Work required
Take the line containing "Blockbuster Movies (708, 1170)" through the last line of the data and retype those lines exactly. Pictures do not belong in the copy.

Input data
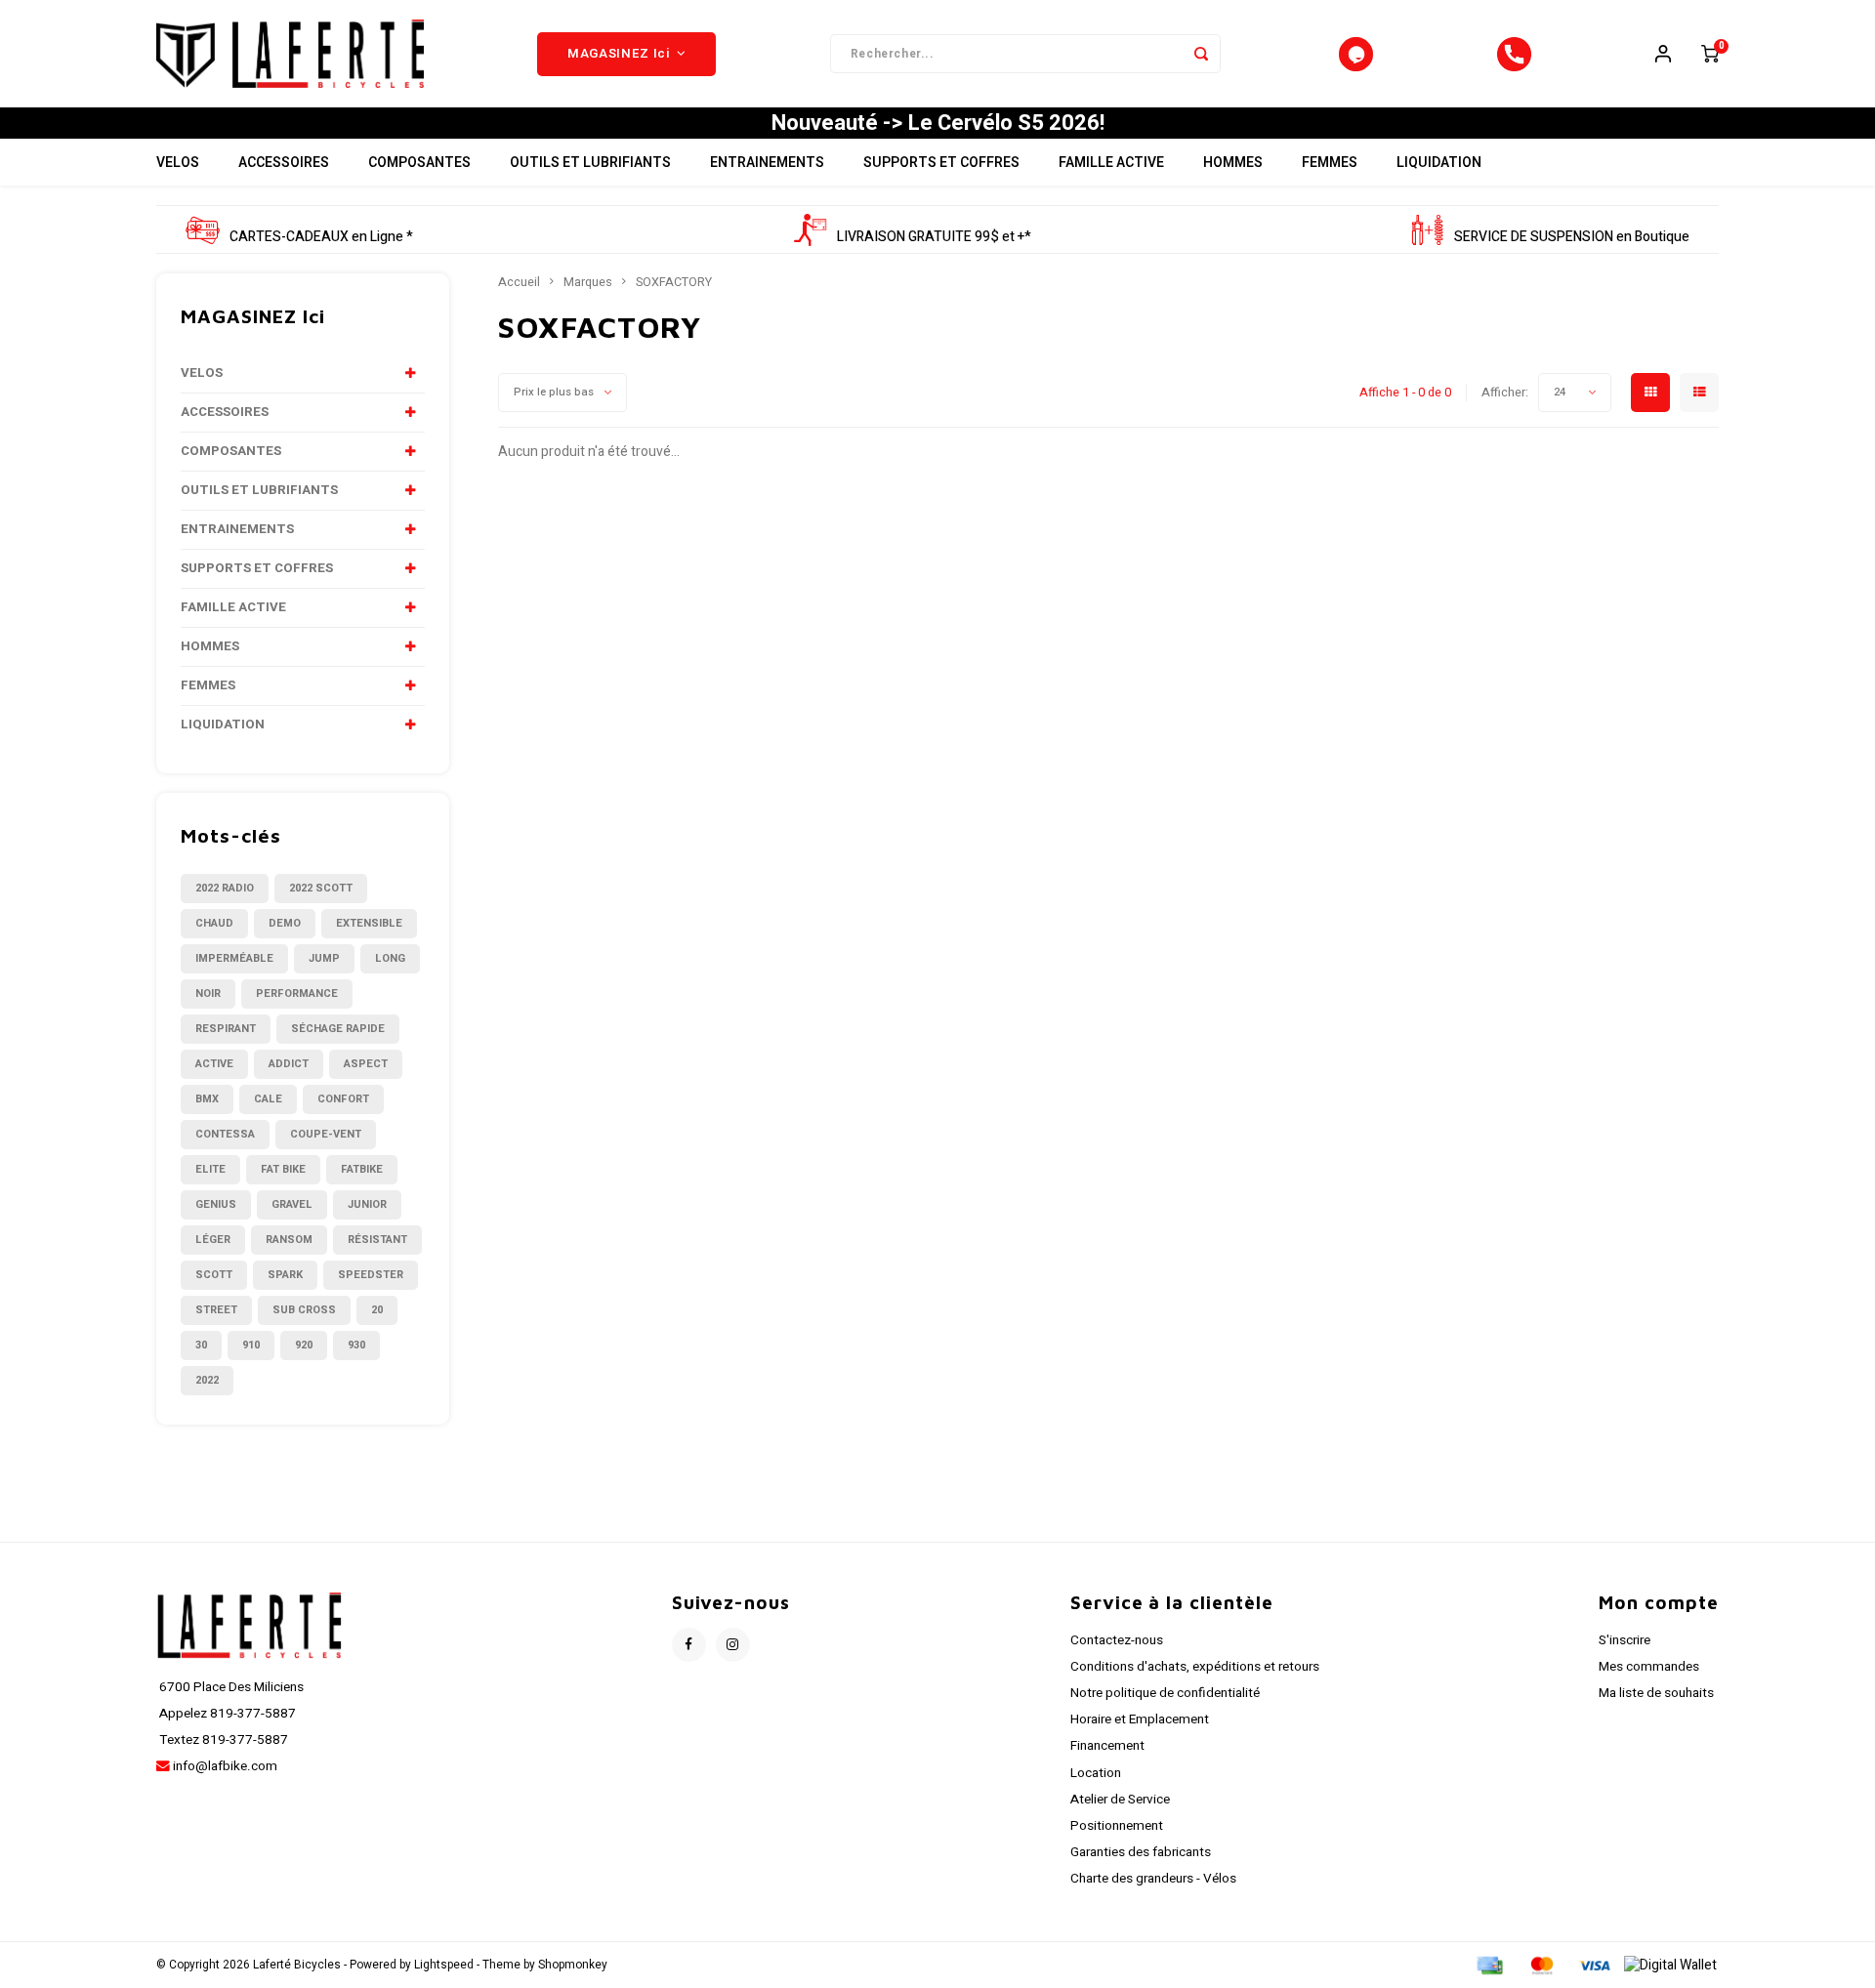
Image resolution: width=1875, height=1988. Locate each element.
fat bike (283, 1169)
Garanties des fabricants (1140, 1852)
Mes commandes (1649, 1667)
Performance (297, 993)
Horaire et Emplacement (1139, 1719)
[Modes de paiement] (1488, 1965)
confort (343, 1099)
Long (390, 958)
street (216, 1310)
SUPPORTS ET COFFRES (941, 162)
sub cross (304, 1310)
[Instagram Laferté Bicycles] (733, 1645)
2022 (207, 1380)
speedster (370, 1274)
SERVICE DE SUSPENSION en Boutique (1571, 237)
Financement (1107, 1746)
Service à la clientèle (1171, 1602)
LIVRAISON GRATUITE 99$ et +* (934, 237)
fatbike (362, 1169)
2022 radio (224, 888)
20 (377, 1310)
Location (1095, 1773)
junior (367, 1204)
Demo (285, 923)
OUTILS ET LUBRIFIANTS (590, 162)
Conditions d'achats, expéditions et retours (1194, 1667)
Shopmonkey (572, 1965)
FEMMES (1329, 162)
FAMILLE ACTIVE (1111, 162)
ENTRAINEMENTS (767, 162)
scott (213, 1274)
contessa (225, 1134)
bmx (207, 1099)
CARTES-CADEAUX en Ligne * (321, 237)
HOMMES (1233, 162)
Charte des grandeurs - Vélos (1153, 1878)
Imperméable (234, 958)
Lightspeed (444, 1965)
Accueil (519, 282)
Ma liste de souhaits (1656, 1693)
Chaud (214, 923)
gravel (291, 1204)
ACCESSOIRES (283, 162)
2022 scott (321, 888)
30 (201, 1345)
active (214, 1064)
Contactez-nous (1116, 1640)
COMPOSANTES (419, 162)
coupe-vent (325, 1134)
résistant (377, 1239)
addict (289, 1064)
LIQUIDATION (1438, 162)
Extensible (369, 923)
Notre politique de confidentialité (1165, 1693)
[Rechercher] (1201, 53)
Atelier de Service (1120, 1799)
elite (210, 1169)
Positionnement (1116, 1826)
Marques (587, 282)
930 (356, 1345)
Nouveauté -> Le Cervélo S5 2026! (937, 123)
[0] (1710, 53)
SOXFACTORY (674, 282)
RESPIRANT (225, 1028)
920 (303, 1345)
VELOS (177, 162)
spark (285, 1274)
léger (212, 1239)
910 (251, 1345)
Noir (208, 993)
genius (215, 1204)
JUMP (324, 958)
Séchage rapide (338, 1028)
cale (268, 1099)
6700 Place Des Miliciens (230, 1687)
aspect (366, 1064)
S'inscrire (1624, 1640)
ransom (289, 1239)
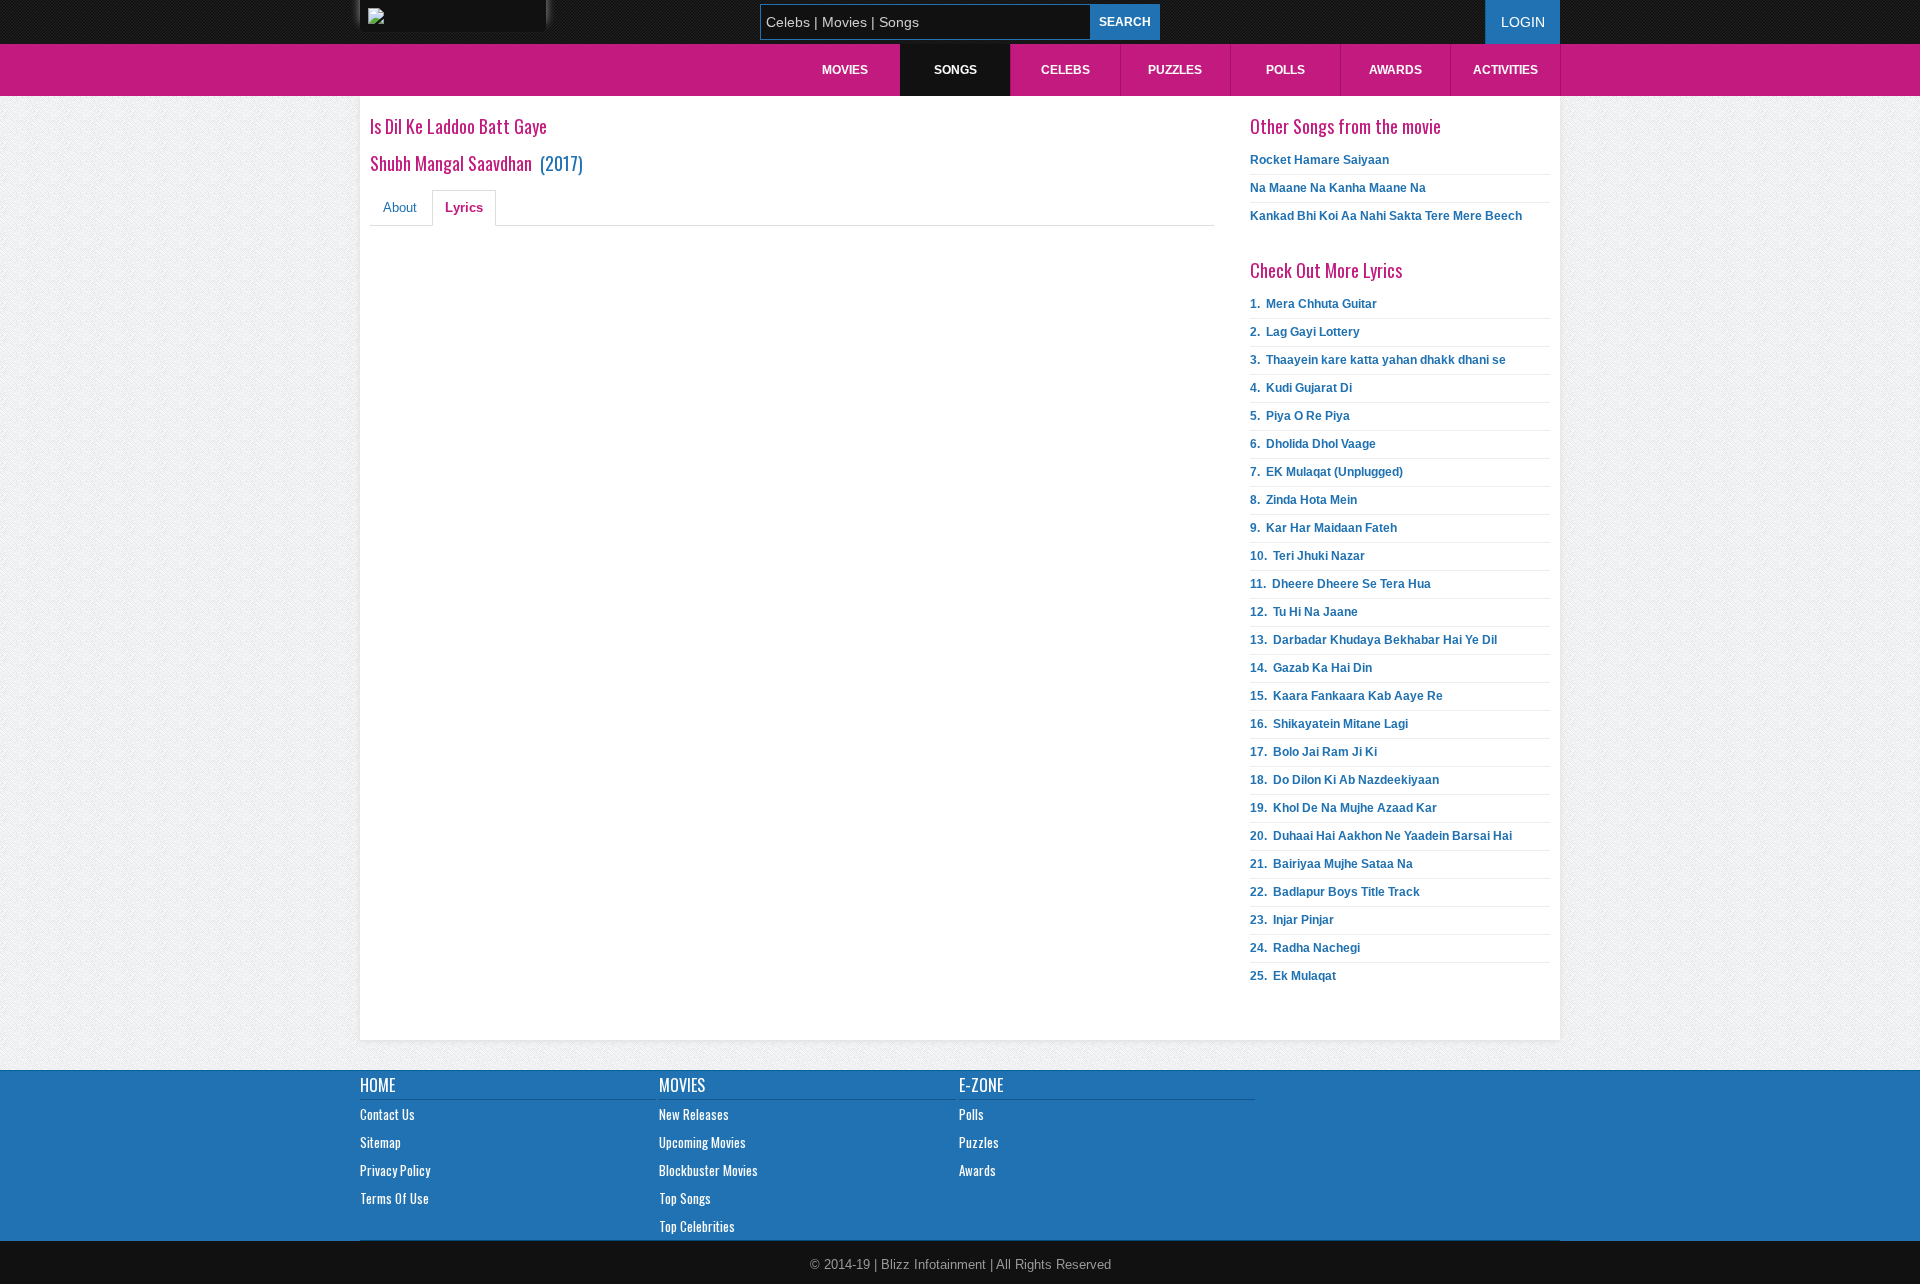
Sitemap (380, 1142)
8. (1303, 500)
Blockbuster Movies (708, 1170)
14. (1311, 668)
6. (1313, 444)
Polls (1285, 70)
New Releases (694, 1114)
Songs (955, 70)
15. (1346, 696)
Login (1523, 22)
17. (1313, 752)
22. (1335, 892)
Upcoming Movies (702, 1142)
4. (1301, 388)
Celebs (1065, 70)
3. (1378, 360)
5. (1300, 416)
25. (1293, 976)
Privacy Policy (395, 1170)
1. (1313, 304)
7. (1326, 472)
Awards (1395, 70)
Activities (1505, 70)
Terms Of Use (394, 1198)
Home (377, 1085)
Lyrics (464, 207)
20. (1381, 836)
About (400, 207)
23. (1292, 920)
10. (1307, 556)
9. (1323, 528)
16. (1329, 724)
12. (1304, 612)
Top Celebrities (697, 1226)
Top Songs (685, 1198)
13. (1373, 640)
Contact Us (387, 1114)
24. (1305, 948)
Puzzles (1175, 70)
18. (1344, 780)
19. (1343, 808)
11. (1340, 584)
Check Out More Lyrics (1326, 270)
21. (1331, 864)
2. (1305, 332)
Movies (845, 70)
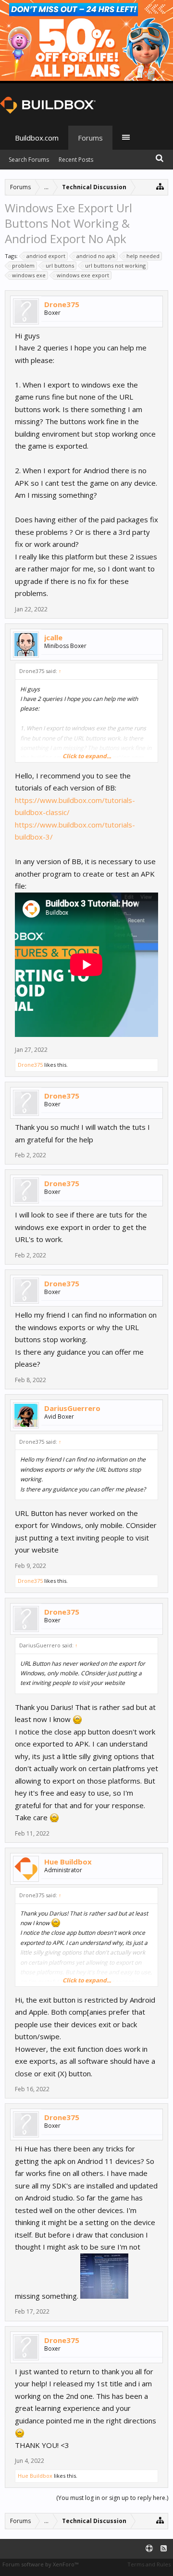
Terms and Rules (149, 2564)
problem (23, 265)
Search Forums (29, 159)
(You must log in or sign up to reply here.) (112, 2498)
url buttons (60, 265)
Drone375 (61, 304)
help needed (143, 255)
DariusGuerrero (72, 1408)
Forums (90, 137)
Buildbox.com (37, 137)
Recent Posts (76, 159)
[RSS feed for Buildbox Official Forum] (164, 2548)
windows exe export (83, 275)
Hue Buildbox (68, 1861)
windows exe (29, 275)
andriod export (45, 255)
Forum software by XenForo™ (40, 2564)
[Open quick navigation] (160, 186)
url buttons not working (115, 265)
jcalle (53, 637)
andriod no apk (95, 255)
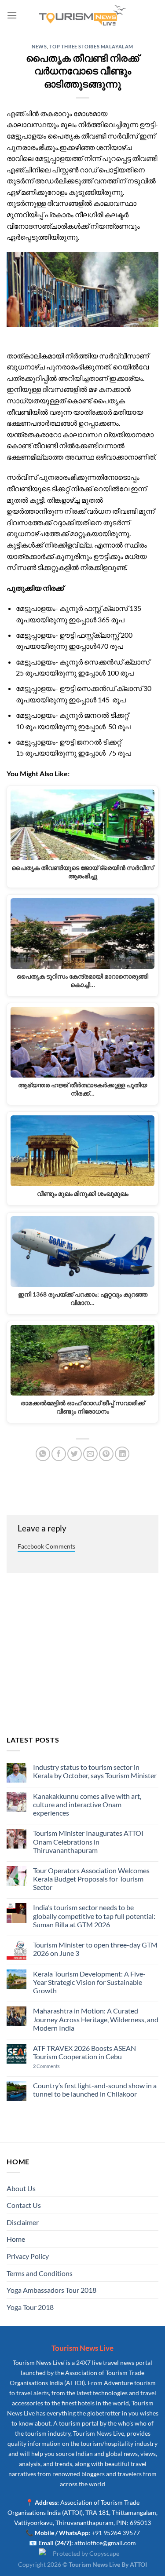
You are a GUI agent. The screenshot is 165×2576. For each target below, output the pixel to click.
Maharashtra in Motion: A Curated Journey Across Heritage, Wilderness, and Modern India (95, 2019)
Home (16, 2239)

Task solution
Blockbuster Movies (708, 1170)
14. (1311, 668)
6. (1313, 444)
Polls (1285, 70)
New Releases (694, 1114)
Songs (955, 70)
15. (1346, 696)
Login (1523, 22)
17. (1313, 752)
22. (1335, 892)
Upcoming Movies (702, 1142)
4. (1301, 388)
Celebs (1065, 70)
3. (1378, 360)
5. (1300, 416)
25. (1293, 976)
Privacy Policy (395, 1170)
1. (1313, 304)
7. (1326, 472)
Awards (1395, 70)
Activities (1505, 70)
Terms Of Use (394, 1198)
Home (377, 1085)
Lyrics (464, 207)
20. (1381, 836)
About (400, 207)
23. (1292, 920)
10. (1307, 556)
9. (1323, 528)
16. (1329, 724)
12. (1304, 612)
Top Celebrities (697, 1226)
Top Songs (685, 1198)
13. (1373, 640)
Contact Us (387, 1114)
24. (1305, 948)
Puzzles (1175, 70)
18. (1344, 780)
19. (1343, 808)
11. (1340, 584)
Check Out More Lyrics (1326, 270)
21. (1331, 864)
2. (1305, 332)
Movies (845, 70)
Terms and Rules (149, 2564)
problem (23, 265)
Search Forums (29, 159)
(You must log in or sign up to reply here.) (112, 2498)
url buttons (60, 265)
Drone375 (61, 304)
help needed (143, 255)
DariusGuerrero (72, 1408)
Forums (90, 137)
Buildbox.com (37, 137)
Recent Posts (76, 159)
[RSS feed for Buildbox Official Forum] (164, 2548)
windows exe export (83, 275)
Hue Buildbox (68, 1861)
windows exe (29, 275)
andriod export (45, 255)
Forum software by XenForo™ (40, 2564)
[Open quick navigation] (160, 186)
url buttons not working (115, 265)
jcalle (53, 637)
andriod no apk (95, 255)
You are a GUI agent. The screenshot is 165×2576. For each target below, output the pixel to click.
Maharashtra in Motion: A Curated Journey Across Heritage, Wilderness, and Modern India (95, 2019)
Home (16, 2239)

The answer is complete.